Dataset records:
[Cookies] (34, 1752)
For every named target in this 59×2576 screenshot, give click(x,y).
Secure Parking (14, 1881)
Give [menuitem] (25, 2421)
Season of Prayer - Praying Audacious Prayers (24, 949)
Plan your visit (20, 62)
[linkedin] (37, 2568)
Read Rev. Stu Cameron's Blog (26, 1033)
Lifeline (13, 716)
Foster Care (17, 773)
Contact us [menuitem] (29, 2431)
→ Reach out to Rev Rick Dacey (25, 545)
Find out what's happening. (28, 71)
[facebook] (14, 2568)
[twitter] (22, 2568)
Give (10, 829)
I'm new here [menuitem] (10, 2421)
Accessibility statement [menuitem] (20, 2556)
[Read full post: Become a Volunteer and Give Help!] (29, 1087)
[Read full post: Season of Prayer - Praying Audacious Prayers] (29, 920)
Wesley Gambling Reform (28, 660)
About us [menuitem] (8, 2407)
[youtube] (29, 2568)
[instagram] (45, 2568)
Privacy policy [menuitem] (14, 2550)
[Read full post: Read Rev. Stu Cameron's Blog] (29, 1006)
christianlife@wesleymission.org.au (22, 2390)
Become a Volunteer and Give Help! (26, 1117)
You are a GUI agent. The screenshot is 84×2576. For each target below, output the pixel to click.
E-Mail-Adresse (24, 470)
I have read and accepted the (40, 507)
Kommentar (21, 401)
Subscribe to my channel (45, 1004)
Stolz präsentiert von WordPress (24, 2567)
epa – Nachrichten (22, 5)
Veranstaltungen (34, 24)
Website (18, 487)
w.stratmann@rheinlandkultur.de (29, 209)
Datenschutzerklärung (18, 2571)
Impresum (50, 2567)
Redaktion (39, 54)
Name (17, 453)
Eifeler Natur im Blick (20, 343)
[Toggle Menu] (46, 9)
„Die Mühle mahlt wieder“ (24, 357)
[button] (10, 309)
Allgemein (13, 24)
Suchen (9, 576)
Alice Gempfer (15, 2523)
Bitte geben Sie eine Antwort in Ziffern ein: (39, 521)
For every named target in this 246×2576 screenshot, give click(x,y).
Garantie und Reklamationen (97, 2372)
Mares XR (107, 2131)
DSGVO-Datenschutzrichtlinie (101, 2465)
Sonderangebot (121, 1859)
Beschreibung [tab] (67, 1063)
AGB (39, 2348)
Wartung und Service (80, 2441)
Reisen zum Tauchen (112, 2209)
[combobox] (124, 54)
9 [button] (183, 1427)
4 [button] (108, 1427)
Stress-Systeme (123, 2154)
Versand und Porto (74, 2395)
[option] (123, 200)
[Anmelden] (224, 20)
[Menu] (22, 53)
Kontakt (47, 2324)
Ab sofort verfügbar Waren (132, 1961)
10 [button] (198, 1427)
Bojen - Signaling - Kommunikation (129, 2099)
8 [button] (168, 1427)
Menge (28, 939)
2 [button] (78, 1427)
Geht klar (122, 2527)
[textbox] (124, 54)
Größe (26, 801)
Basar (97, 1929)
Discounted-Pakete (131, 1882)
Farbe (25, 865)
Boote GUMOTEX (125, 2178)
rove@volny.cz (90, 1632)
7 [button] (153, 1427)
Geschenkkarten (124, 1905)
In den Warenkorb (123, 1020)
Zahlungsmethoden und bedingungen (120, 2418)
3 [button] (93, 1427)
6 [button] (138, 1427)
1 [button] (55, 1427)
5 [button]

* WHAT IS BEING ASKED *
Repeat every entry exactly as written above.

* WRITTEN SOLUTION *
[Cookies] (34, 1752)
For every named target in this 59×2576 screenshot, give click(x,y).
Secure Parking (14, 1881)
Give [menuitem] (25, 2421)
Season of Prayer - Praying Audacious Prayers (24, 949)
Plan your visit (20, 62)
[linkedin] (37, 2568)
Read Rev. Stu Cameron's Blog (26, 1033)
Lifeline (13, 716)
Foster Care (17, 773)
Contact us [menuitem] (29, 2431)
→ Reach out to Rev Rick Dacey (25, 545)
Find out what's happening. (28, 71)
[facebook] (14, 2568)
[twitter] (22, 2568)
Give (10, 829)
I'm new here [menuitem] (10, 2421)
Accessibility statement [menuitem] (20, 2556)
[Read full post: Become a Volunteer and Give Help!] (29, 1087)
[Read full post: Season of Prayer - Praying Audacious Prayers] (29, 920)
Wesley Gambling Reform (28, 660)
About us [menuitem] (8, 2407)
[youtube] (29, 2568)
[instagram] (45, 2568)
Privacy policy [menuitem] (14, 2550)
[Read full post: Read Rev. Stu Cameron's Blog] (29, 1006)
christianlife@wesleymission.org.au (22, 2390)
Become a Volunteer and Give Help! (26, 1117)
You are a GUI agent. The screenshot is 84×2576. For each target below, output the pixel to click.
E-Mail-Adresse (24, 470)
I have read and accepted the (40, 507)
Kommentar (21, 401)
Subscribe to my channel (45, 1004)
Stolz präsentiert von WordPress (24, 2567)
epa – Nachrichten (22, 5)
Veranstaltungen (34, 24)
Website (18, 487)
w.stratmann@rheinlandkultur.de (29, 209)
Datenschutzerklärung (18, 2571)
Impresum (50, 2567)
Redaktion (39, 54)
Name (17, 453)
Eifeler Natur im Blick (20, 343)
[Toggle Menu] (46, 9)
„Die Mühle mahlt wieder“ (24, 357)
[button] (10, 309)
Allgemein (13, 24)
Suchen (9, 576)
Alice Gempfer (15, 2523)
Bitte geben Sie eine Antwort in Ziffern ein: (39, 521)
For every named target in this 246×2576 screenshot, give click(x,y).
Garantie und Reklamationen (97, 2372)
Mares XR (107, 2131)
DSGVO-Datenschutzrichtlinie (101, 2465)
Sonderangebot (121, 1859)
Beschreibung [tab] (67, 1063)
AGB (39, 2348)
Wartung und Service (80, 2441)
Reisen zum Tauchen (112, 2209)
[combobox] (124, 54)
9 [button] (183, 1427)
4 [button] (108, 1427)
Stress-Systeme (123, 2154)
Versand und Porto (74, 2395)
[option] (123, 200)
[Anmelden] (224, 20)
[Menu] (22, 53)
Kontakt (47, 2324)
Ab sofort verfügbar Waren (132, 1961)
10 [button] (198, 1427)
Bojen - Signaling - Kommunikation (129, 2099)
8 [button] (168, 1427)
Menge (28, 939)
2 [button] (78, 1427)
Geht klar (122, 2527)
[textbox] (124, 54)
Größe (26, 801)
Basar (97, 1929)
Discounted-Pakete (131, 1882)
Farbe (25, 865)
Boote GUMOTEX (125, 2178)
rove@volny.cz (90, 1632)
7 [button] (153, 1427)
Geschenkkarten (124, 1905)
In den Warenkorb (123, 1020)
Zahlungsmethoden und bedingungen (120, 2418)
3 [button] (93, 1427)
6 [button] (138, 1427)
1 [button] (55, 1427)
5 [button]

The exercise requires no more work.